Unnamed: 0,education_institution,education_institution_llama33
0,not mentioned,none
1,not mentioned,none
2,not mentioned,none
3,high school of music and art in manhattan,none
4,"vassar college, fordham university","Vassar College, Fordham University"
5,not mentioned,none
6,"san jose state university, penn state university","Penn State University, San Jose State University"
7,st john's university law school,St. John's University Law School
8,hope college,Hope College
9,not mentioned,none


### Define a cleaning function to compare



In [None]:
import string # to get punctuation
import Levenshtein # to measure the distance between strings
import pandas as pd

def clean(val:str):
  """
  Clean strings
  """
  if pd.isnull(val):
    return None
  # lower case without punctuation
  val = val.lower().translate(str.maketrans('', '', string.punctuation))
  # empty answer variations
  if val in ["not mentioned", "none"]:
    val = None
  return val

def eval_equality(str1:str, str2:str, distance_max:int = 1):
  """
  Define equality between 2 strings
  """
  # clean the string using function defined above
  str1 = clean(str1)
  str2 = clean(str2)

  # case with the None value
  if (str1 is None and str2) or (str1 and str2 is None):
    return False
  if str1 is None and str2 is None:
    return True

  # test equality

  # strict
  if str1 == str2:
    return True

  # with distance_max letters difference
  distance = Levenshtein.distance(str1, str2)
  if distance <= distance_max:
    return True

  return False

Add to the dataframe new columns with the post-processed values.

In [None]:
df_compare["education_institution_llama33_valid"] = df_compare.apply(lambda x: eval_equality(x["education_institution"], x["education_institution_llama33"]), axis=1)

It is already better

In [None]:
df_compare["education_institution_llama33_valid"].mean()

np.float64(0.8)

Export only cases featuring disagreement in a file.

In [None]:
# for llama3.3
table = df_compare[~df_compare["education_institution_llama33_valid"]][["education_institution","education_institution_llama33"]].reset_index()
table["equal"] = None
table.to_excel("ie_education_institution_llama33_to_recode.xlsx")

The annotator needs then to rename the file from to_recode to recoded [to recode => recoded], and enter something (1, or X) in the column "equal" if he/she juges that the extracted value match the gold standard.

Reload the file after changes (and rename to `ie_education_institution_llama33_recoded.xlsx`) and match it with the data to compute performances.

In [None]:
from pathlib import Path

if Path("ie_education_institution_llama33_recoded.xlsx").exists():
    # read the human annotated file
    table_reco = pd.read_excel("ie_education_institution_llama33_recoded.xlsx")

    # get the id of the element reco
    idx_human_feedback = table_reco[table_reco["equal"].notnull()].index
    df_compare.loc[idx_human_feedback, "education_institution_llama33_valid"] = True
else:
    print("No human feedback available for llama3.3")

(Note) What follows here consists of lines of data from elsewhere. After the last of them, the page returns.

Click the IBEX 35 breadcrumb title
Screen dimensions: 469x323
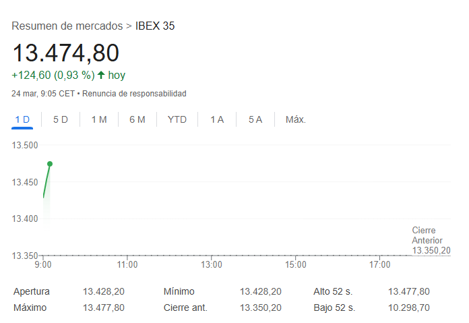(155, 26)
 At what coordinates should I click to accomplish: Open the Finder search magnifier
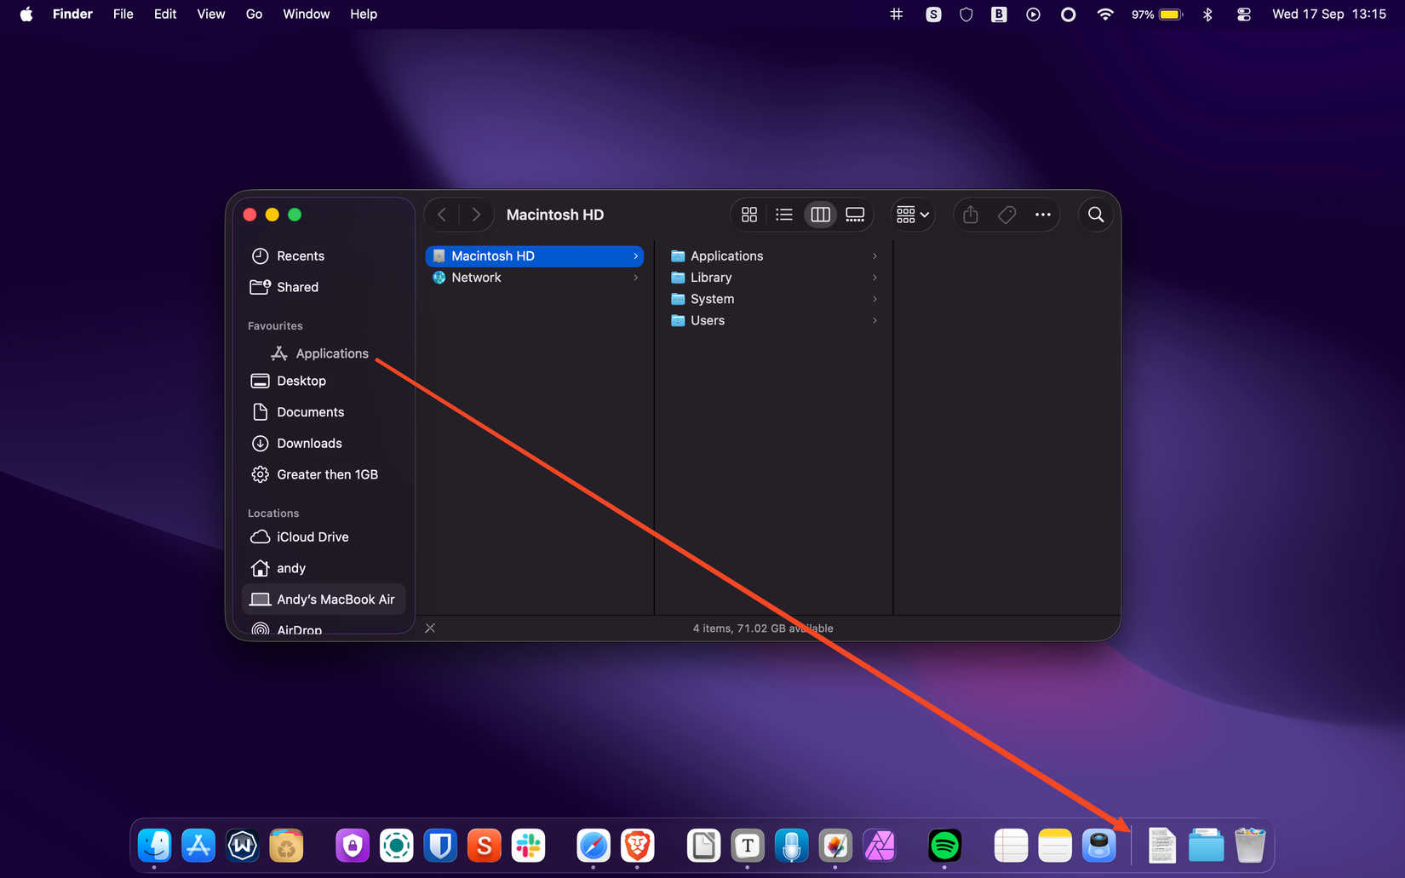[1096, 215]
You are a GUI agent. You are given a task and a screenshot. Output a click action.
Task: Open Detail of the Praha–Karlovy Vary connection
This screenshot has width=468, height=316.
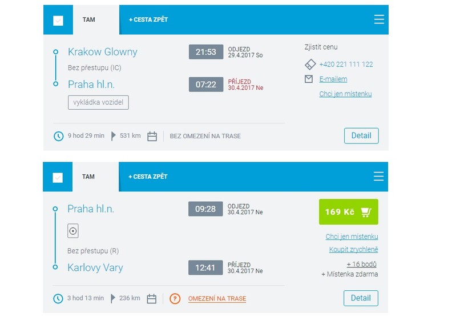coord(361,298)
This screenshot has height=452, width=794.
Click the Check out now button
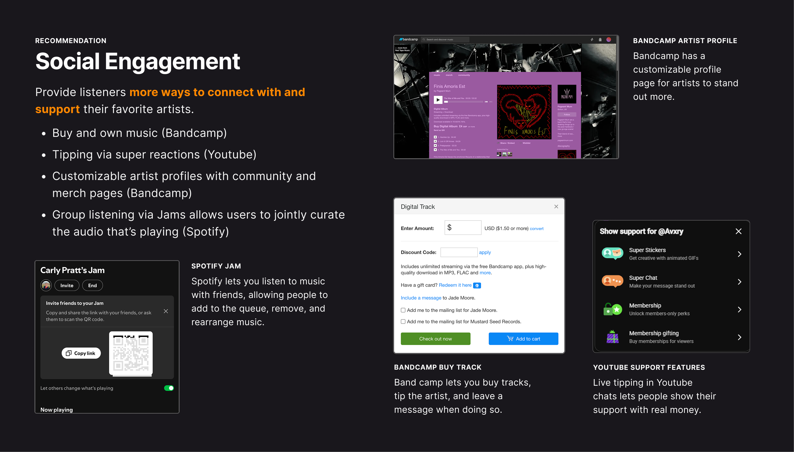pos(435,339)
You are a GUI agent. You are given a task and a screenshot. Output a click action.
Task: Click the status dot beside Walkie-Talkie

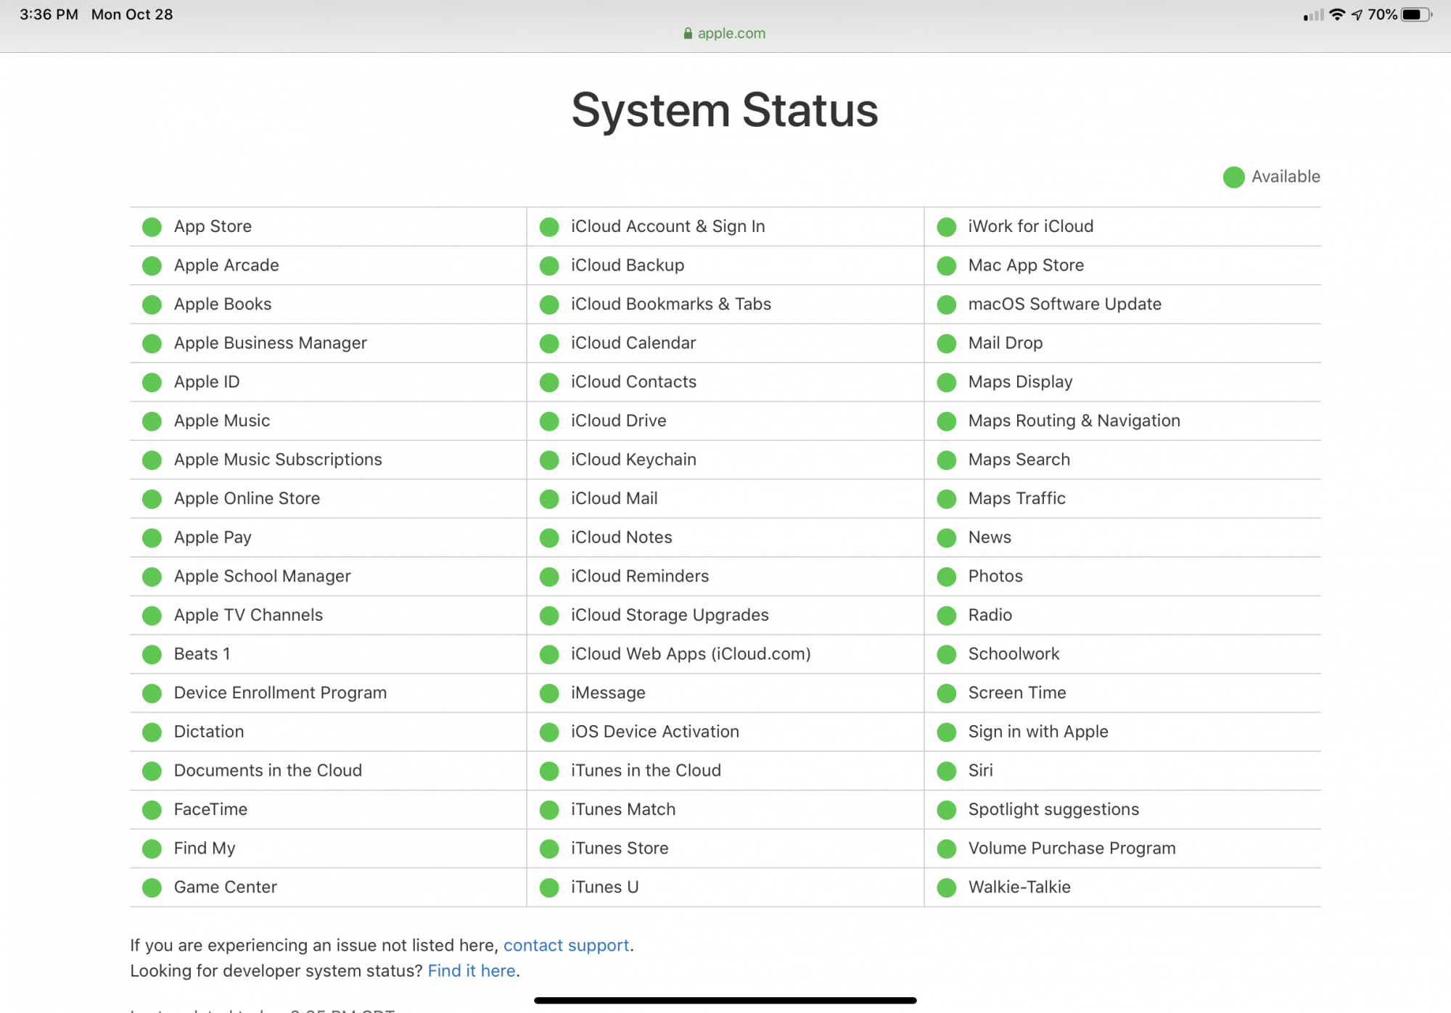coord(946,888)
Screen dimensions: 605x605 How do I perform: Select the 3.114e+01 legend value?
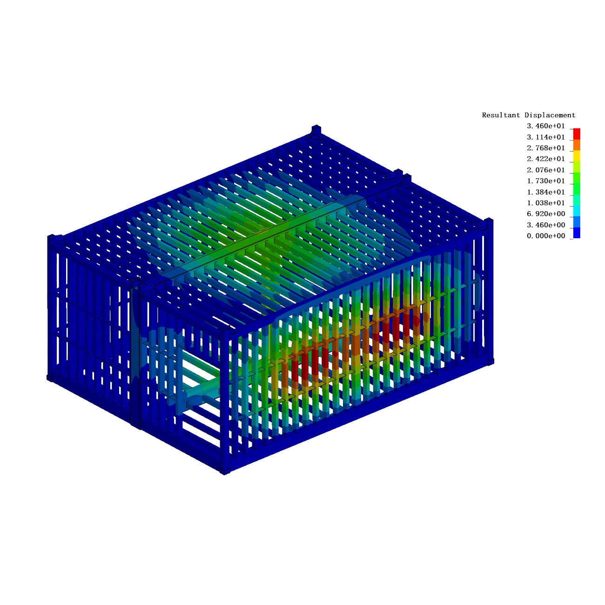coord(545,137)
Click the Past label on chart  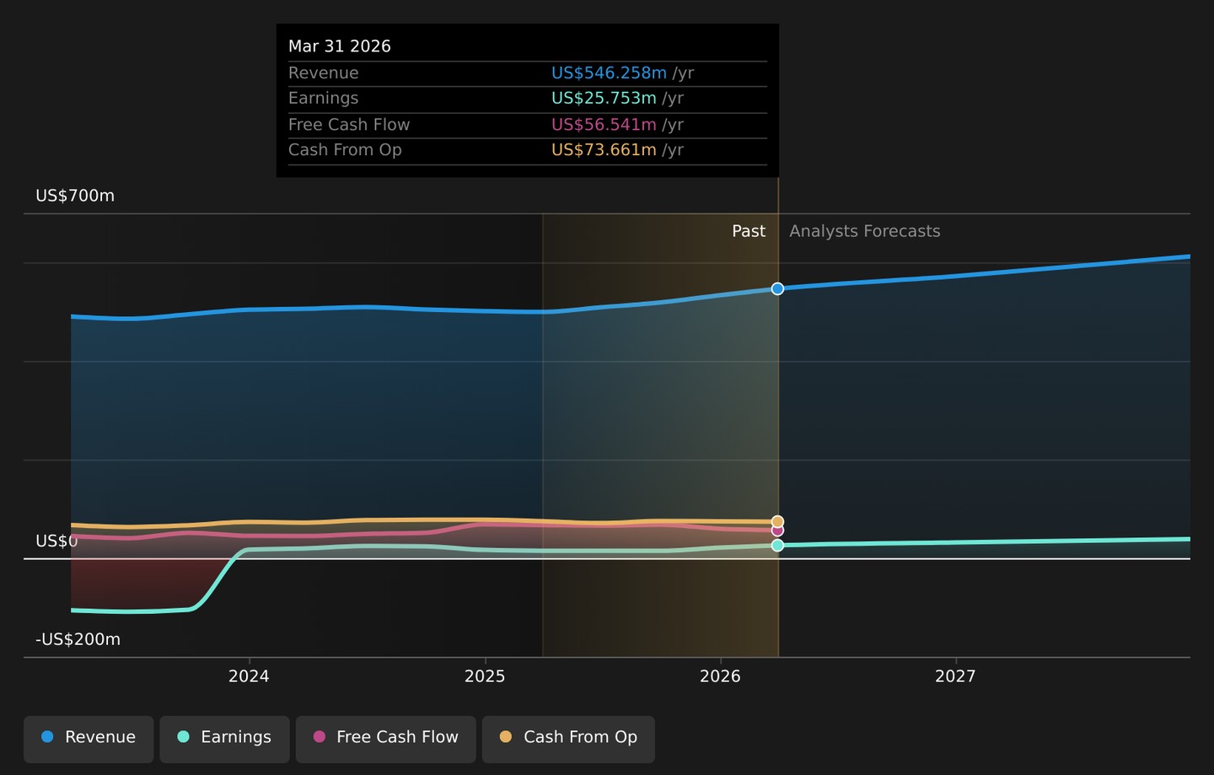[749, 231]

No human feedback for llama3.3


In [None]:
df_compare["education_institution_llama33_valid"].mean()

np.float64(0.8)

For the categorical data, it is possible to use classical metrics (f1, ...). Since the generation + the human loop can judge the generated information as equal to the gold standard - even if it is not exactly the same string, and we must "smooth", post-process the data before proceding.